%%
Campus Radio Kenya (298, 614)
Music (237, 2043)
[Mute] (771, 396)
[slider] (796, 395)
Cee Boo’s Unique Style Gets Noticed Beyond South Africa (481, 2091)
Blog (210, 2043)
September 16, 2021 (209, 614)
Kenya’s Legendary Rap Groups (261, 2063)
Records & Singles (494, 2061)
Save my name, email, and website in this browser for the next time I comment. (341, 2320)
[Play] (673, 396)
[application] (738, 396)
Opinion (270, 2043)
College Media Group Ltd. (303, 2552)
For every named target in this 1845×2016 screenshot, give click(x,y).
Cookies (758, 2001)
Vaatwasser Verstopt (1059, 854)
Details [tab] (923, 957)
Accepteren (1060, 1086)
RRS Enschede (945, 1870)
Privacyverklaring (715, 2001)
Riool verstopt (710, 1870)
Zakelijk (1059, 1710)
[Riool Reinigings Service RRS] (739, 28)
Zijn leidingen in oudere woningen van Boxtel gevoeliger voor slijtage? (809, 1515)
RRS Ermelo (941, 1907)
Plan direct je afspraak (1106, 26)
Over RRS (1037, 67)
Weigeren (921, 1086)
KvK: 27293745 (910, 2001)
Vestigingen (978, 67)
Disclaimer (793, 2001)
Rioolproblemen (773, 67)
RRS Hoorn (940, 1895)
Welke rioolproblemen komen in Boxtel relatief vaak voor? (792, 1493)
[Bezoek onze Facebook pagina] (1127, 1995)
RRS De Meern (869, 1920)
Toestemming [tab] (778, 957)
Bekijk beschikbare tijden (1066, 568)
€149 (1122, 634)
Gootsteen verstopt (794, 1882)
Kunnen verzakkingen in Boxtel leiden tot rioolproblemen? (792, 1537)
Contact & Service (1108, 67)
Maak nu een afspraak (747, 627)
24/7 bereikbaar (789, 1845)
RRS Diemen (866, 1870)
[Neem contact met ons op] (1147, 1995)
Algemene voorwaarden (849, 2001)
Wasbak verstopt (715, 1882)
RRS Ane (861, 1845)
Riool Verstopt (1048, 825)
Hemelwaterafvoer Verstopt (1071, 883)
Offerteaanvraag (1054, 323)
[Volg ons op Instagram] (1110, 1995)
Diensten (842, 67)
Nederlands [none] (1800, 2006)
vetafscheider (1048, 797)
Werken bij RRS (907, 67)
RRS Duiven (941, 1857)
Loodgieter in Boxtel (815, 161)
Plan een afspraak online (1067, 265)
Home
%%
# WHAT THIS TASK INVOLVES:
A single number is required: the count of lines in the records that include the string "Service".

# ANSWER BOX:
2